## Start
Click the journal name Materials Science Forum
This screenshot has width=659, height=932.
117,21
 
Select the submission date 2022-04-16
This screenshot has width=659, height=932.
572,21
## End
AIM: Rewrite the entire listing line for line. Multiply each coordinate pair by 0.25 and round to whole numbers, with halves rounding up. Leave all other text and numbers unchanged.

CORRECT RESULT:
Click the journal name Materials Science Forum
This screenshot has width=659, height=932.
29,5
 
Select the submission date 2022-04-16
This screenshot has width=659, height=932.
143,5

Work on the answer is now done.